The test now passes, but for one who has spent less time worrying over functor laws than I have, troubleshooting this could have taken a long time.
These almost-right suggestions from Copilot both worry me and give me hope.
Copilot for experienced programmers #
When a new technology like Copilot appears, it's natural to speculate on the consequences. Does this mean that programmers will lose their jobs?
This is just a preliminary evaluation after a few months, so I could be wrong, but I think we programmers are safe. If you're experienced, you'll be able to tell most of Copilot's hits from its misses. Perhaps you'll get a productivity improvement out of, but it could also slow you down.
The tool is likely to improve over time, so I'm hopeful that this could become a net productivity gain. Still, with this high an error rate, I'm not too worried yet.
The Pragmatic Programmer describes a programming style named Programming by Coincidence. People who develop software this way have only a partial understanding of the code they write.
"Fred doesn't know why the code is failing because he didn't know why it worked in the first place."
I've encountered my fair share of these people. When editing code, they make small adjustments and do cursory manual testing until 'it looks like it works'. If they have to start a new feature or are otherwise faced with a metaphorical blank page, they'll copy some code from somewhere else and use that as a starting point.
You'd think that Copilot could enhance the productivity of such people, but I'm not sure. It might actually slow them down. These people don't fully understand the code they themselves 'write', so why should we expect them to understand the code that Copilot suggests?
If faced with a Copilot suggestion that 'almost works', will they be able to spot if it's a genuinely good suggestion, or whether it's off, like I've described above? If the Copilot code doesn't work, how much time will they waste thrashing?
Conclusion #
GitHub Copilot has the potential to be a revolutionary technology, but it's not, yet. So far, I'm not too worried. It's an assistant, like a pairing partner, but it's up to you to evaluate whether the code that Copilot suggests is useful, correct, and safe. How can you do that unless you already know what you're doing?
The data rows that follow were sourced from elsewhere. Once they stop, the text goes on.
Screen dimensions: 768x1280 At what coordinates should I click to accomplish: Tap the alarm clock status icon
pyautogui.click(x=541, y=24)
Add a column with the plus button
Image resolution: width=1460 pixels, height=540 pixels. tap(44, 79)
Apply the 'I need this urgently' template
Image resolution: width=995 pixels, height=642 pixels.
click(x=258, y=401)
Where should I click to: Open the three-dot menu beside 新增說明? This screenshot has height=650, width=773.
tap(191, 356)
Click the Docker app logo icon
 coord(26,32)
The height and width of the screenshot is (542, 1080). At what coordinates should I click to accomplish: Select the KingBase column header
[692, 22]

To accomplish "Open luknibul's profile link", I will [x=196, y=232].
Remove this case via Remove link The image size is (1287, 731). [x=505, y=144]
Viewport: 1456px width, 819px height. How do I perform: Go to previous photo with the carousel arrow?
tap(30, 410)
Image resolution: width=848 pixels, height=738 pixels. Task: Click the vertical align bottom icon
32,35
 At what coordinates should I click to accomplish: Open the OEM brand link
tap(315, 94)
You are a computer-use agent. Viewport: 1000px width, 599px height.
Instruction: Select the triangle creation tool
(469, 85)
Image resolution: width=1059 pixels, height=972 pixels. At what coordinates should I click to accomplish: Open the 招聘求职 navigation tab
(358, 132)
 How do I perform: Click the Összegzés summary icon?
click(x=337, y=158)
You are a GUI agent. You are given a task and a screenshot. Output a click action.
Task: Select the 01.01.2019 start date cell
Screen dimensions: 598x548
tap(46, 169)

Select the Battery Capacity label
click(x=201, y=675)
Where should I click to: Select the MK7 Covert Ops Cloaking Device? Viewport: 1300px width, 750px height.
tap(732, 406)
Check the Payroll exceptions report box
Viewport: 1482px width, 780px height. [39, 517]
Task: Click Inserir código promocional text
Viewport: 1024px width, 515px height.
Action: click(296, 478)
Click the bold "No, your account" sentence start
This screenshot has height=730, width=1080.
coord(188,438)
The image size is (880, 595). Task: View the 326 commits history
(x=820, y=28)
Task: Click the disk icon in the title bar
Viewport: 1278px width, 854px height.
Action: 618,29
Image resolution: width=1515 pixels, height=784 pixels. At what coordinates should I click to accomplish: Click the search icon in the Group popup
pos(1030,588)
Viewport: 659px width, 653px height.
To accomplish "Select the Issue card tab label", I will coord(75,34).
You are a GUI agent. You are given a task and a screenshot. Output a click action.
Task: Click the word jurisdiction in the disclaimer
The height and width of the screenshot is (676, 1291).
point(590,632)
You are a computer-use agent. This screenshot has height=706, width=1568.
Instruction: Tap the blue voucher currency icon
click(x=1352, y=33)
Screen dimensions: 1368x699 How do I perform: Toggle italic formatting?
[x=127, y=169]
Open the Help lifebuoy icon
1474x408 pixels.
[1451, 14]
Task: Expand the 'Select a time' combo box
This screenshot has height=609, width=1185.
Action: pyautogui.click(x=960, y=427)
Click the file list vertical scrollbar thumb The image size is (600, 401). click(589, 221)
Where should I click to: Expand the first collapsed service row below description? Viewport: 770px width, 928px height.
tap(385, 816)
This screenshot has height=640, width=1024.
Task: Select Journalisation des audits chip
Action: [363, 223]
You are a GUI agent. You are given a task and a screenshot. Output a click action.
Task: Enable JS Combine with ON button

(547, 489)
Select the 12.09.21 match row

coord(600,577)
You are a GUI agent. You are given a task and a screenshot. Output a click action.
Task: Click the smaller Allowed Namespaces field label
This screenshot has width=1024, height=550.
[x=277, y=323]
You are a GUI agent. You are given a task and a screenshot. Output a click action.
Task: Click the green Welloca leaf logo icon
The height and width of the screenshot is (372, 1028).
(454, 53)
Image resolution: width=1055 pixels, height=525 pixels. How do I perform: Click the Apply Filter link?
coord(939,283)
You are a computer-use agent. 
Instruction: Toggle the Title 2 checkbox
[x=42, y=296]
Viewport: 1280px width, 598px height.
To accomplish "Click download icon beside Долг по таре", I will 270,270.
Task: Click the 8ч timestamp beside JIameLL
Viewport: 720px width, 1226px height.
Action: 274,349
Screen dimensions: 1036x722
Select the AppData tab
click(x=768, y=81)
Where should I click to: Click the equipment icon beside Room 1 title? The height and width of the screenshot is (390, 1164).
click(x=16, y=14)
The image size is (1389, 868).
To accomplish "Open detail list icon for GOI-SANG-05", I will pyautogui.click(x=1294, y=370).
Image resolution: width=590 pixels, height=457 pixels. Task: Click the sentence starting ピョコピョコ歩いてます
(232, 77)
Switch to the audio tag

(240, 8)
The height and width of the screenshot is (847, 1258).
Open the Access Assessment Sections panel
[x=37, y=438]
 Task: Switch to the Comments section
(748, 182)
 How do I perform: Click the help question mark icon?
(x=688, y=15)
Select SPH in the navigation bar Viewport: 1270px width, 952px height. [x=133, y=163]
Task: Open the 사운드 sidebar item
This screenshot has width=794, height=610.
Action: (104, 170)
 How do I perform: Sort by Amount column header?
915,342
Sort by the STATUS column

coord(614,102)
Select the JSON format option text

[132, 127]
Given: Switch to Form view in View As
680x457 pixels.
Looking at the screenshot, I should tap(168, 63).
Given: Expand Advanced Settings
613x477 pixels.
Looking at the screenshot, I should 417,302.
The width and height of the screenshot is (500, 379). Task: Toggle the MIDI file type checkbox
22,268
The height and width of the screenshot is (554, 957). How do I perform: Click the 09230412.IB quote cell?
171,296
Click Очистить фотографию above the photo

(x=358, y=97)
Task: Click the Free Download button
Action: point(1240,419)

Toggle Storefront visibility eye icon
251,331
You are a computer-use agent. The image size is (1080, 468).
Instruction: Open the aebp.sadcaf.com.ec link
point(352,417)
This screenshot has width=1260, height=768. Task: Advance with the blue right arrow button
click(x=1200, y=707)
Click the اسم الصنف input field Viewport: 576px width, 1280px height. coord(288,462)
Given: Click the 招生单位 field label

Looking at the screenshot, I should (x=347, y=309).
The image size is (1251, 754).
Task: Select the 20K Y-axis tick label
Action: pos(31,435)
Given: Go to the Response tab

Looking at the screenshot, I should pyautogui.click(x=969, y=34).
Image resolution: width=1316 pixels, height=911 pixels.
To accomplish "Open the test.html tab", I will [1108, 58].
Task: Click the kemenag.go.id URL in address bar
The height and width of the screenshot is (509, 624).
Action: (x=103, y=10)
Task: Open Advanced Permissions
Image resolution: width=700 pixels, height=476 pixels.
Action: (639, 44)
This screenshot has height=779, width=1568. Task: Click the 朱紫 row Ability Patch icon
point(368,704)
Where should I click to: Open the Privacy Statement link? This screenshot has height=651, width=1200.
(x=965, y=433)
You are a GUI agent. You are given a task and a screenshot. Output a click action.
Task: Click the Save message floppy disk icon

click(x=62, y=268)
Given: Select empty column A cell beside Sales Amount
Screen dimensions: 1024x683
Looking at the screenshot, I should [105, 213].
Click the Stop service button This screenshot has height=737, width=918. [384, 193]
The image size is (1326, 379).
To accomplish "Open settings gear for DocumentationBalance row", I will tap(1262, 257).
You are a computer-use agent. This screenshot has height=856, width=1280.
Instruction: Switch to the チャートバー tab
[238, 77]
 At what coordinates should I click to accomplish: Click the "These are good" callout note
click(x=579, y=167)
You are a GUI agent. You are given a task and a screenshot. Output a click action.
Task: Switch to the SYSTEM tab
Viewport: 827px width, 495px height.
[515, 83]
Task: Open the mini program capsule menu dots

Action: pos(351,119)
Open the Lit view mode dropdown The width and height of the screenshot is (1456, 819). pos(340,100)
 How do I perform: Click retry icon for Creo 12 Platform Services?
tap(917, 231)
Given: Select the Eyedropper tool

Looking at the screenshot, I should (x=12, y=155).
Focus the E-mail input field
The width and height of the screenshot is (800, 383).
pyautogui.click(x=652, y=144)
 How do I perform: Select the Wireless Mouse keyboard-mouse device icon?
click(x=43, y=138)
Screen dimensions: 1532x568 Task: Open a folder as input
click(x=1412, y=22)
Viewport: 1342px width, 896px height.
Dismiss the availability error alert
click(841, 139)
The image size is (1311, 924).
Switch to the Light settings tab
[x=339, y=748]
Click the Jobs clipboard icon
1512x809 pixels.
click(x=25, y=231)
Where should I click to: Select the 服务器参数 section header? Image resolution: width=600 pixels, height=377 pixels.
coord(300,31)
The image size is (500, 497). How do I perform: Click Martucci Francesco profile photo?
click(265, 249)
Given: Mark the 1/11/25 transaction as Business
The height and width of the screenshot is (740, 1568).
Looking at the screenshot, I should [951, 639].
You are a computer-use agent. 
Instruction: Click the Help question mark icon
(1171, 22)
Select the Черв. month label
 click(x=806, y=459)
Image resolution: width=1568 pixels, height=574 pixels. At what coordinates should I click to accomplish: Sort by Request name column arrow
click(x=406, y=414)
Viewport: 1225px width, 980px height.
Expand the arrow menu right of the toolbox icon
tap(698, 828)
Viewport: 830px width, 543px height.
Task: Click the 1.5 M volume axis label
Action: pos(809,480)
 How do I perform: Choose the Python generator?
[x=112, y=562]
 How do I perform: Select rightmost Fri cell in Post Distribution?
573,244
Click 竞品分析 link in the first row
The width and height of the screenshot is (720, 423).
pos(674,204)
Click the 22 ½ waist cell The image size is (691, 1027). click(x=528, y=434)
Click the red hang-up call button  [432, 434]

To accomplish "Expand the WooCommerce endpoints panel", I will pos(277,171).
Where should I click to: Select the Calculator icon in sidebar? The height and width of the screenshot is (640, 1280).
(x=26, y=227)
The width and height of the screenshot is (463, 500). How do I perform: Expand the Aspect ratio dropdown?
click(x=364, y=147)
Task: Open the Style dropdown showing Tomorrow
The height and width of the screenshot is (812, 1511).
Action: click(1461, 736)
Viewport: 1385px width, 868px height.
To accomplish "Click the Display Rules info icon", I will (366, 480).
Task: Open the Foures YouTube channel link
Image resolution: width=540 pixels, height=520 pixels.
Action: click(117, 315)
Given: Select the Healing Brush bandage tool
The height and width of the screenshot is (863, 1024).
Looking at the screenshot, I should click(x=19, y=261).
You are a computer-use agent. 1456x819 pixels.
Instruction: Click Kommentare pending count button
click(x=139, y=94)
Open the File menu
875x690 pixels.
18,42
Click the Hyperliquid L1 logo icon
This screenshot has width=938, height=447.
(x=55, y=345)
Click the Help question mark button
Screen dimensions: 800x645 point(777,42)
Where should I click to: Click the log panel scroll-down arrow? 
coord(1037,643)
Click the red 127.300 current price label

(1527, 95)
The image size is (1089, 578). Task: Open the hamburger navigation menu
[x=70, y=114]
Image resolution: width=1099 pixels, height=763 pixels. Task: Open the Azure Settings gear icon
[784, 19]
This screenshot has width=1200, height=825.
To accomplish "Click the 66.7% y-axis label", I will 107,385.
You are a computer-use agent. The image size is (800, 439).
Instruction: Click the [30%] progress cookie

If you don't have the qualifications to evaluate the suggested code, I fail to see how it's going to help you. Granted, it does have potential to help you move on in less time that you would otherwise have spent. In this article, I showed one example where I would have had to spend significant time looking up API documentation. Instead, Copilot suggested the correct code to use.
Pulling in the other direction are the many false positives. Copilot makes many suggestions, and many of them are poor. The ones that are recognisably bad are unlikely to slow you down. I'm more concerned with those that are subtly wrong. They have the potential to waste much time.
Which of these forces are strongest? The potential for wasting time is infinite, while the maximum productivity gain you can achieve is 100 percent. That's an asymmetric distribution. There's a long tail of time wasters, but there's no equivalent long tail of improvement.
I'm not, however, trying to be pessimistic. I expect to keep Copilot around for the time being. It could very well be here to stay. Used correctly, it seems useful.
Is it going to replace programmers? Hardly. Rather, it may enable poor developers to make such a mess of things that you need even more good programmers to subsequently fix things.